The company said that pre-tax losses fell to £2.3m for the year to the end of January, from £5.3m a year earlier.
It said like-for-like sales, which compare the performance across the same shops, rose by 0.8 per cent in the UK and Europe, while wholesale revenues increased by 8.6 per cent.
“We have made considerable progress across the group over the last year and I enter the new financial year with renewed confidence off the back of that success,” said chairman and chief executive Stephen Marks.
“Our goal has been to return the group to profitability and I believe we are very close to achieving that aim, given the momentum that we are currently seeing within the business,” he added.
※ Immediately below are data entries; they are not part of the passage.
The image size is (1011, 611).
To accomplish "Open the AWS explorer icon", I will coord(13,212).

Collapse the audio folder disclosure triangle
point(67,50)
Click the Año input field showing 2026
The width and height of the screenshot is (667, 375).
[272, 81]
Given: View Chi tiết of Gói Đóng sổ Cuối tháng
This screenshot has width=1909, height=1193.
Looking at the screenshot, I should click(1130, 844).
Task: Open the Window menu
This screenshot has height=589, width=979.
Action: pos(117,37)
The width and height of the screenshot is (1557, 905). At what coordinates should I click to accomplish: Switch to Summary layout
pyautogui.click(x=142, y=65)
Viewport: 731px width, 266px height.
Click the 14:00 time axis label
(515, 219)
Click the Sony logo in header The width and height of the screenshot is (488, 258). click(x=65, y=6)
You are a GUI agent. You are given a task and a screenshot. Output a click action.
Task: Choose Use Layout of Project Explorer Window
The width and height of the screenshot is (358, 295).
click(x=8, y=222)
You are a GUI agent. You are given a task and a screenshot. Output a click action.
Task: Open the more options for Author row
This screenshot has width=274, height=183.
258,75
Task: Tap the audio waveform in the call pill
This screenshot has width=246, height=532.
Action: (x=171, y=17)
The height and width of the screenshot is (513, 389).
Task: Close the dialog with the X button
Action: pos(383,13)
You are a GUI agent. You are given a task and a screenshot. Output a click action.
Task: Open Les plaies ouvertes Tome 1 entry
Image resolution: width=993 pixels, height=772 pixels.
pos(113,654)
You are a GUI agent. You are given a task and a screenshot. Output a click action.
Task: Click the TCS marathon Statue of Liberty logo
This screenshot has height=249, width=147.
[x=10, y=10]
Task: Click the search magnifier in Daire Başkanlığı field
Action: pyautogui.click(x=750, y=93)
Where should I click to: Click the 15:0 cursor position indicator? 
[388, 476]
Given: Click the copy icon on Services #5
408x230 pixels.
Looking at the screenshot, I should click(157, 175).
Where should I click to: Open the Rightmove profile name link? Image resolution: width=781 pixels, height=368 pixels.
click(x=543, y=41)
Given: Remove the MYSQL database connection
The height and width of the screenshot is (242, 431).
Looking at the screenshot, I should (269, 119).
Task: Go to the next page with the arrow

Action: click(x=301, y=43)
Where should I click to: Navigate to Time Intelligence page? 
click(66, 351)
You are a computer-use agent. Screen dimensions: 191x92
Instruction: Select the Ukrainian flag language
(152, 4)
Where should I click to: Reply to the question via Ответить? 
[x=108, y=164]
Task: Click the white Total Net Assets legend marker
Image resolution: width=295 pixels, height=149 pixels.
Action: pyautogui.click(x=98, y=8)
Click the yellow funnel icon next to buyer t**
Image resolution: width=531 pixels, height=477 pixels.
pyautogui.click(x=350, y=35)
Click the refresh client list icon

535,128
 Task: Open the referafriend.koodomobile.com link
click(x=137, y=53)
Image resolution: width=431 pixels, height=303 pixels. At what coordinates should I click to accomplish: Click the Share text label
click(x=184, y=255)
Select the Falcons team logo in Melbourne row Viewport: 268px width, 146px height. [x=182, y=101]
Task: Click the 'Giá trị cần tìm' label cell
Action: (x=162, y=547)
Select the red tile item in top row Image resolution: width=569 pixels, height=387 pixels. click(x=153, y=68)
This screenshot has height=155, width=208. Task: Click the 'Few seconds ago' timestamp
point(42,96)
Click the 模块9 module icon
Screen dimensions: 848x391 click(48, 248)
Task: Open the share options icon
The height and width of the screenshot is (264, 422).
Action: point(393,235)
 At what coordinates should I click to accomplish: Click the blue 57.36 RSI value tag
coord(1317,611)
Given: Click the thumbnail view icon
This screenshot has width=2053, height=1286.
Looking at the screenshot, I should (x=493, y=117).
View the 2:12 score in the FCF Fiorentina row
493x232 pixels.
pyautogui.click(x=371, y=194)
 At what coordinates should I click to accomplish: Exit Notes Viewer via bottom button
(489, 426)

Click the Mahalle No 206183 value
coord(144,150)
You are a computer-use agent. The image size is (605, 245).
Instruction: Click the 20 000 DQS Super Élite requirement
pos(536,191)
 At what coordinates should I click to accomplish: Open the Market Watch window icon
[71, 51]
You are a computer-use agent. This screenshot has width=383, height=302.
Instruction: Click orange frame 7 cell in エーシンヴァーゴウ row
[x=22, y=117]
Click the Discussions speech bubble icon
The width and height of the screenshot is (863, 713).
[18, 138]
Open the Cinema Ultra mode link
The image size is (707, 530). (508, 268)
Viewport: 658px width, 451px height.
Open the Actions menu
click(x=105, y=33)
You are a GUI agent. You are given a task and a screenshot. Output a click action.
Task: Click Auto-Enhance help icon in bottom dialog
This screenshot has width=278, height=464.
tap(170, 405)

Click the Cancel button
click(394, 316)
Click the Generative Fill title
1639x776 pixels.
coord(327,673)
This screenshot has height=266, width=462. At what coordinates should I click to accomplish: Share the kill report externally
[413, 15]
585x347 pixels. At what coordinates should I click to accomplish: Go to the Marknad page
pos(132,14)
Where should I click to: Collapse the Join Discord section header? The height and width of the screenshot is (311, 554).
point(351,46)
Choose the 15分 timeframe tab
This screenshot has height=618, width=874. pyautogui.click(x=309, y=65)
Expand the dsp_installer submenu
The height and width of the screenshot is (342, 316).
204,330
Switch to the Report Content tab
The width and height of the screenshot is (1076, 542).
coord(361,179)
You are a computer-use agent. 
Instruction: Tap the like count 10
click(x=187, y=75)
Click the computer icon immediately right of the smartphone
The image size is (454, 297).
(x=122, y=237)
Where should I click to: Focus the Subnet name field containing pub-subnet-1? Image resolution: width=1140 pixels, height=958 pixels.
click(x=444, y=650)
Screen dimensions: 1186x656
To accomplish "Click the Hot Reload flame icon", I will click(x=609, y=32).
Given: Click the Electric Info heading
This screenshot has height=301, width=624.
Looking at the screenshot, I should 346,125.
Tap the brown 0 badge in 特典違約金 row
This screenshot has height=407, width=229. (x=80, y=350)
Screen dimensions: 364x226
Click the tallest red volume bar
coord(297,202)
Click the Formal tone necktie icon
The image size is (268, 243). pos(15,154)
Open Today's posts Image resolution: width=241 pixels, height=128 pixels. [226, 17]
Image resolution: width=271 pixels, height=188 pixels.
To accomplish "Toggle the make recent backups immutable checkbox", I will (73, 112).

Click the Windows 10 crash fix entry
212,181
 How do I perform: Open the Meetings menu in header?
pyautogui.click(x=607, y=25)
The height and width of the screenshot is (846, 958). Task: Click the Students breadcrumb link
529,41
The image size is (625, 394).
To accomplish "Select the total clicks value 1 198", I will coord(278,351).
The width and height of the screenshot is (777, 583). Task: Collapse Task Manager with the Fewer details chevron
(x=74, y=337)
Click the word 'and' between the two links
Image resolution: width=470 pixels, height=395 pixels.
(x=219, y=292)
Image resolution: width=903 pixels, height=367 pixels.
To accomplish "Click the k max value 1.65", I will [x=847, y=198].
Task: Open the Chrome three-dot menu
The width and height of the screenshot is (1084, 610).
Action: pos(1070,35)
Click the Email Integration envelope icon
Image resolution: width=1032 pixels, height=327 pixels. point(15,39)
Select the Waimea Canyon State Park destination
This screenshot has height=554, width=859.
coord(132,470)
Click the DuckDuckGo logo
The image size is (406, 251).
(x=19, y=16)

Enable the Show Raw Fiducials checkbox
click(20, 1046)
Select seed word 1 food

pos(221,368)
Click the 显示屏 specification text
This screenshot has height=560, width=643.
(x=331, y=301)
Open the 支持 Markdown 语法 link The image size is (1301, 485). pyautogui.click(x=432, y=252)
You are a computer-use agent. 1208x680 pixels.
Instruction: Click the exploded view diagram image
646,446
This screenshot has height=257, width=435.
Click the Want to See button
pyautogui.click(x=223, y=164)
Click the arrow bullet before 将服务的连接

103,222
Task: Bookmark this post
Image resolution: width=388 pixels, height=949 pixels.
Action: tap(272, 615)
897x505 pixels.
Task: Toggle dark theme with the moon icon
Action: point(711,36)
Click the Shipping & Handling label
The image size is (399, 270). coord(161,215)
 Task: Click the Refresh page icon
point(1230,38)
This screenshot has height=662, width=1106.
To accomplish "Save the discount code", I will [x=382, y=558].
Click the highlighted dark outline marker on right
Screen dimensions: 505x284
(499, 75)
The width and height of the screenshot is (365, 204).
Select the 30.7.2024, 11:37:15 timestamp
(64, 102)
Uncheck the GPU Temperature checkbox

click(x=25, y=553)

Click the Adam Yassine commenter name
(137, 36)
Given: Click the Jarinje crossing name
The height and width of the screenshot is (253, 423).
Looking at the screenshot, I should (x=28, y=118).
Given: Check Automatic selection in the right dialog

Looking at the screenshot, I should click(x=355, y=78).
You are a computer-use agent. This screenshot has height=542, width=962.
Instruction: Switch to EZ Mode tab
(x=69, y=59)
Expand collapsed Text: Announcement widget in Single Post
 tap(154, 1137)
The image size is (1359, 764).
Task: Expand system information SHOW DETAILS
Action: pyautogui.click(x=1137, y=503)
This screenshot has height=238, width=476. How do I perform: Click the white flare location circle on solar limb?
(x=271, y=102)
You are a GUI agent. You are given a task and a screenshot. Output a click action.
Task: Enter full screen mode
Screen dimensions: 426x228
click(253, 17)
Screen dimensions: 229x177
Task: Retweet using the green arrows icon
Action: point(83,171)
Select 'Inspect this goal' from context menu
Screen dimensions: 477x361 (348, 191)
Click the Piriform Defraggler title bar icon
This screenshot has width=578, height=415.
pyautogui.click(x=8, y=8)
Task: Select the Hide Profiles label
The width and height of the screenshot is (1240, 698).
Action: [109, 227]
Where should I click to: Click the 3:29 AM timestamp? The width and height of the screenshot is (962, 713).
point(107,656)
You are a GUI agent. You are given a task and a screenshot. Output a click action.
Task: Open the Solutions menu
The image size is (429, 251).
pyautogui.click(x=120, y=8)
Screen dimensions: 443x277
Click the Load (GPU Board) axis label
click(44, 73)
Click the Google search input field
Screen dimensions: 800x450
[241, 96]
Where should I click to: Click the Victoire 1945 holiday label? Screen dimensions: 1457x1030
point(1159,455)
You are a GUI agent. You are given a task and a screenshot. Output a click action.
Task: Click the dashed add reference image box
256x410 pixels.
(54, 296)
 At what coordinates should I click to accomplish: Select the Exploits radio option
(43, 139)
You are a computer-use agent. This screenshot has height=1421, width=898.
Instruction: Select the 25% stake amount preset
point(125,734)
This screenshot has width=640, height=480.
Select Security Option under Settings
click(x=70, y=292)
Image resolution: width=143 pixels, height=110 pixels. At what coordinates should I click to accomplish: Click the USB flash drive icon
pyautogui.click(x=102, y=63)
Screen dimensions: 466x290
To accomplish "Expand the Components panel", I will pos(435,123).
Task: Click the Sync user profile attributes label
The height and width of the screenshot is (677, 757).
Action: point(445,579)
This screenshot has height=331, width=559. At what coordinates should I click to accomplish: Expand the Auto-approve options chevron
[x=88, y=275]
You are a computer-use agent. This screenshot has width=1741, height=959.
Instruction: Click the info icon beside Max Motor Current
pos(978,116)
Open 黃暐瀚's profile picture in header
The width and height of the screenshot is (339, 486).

He said that although it was clear that the retail market in which French Connection is operating in the UK is “unlikely to improve in the near future” he expects to see the benefits from “ongoing portfolio rationalisation” going forward.
French Connection has for some time been closing stores in an attempt to stave off broader market pressures.
“Although we are only early into the year, I believe we are in a very strong position to make significant progress again,” said Mr Marks.
The UK’s retail sector has endured a brutal few months with big names like Toys R Us and Maplin filing for administration and fashion chain New Look announcing hundreds of store closures.
A lethal combination of high inflation, rising business rates, an increase in minimum wages and bruised consumer confidence has led many analysts to forecast several more months of headwinds.
But investors cheered French Connections’ results on Tuesday, sending shares in the group up by more than 17 per cent in early trading.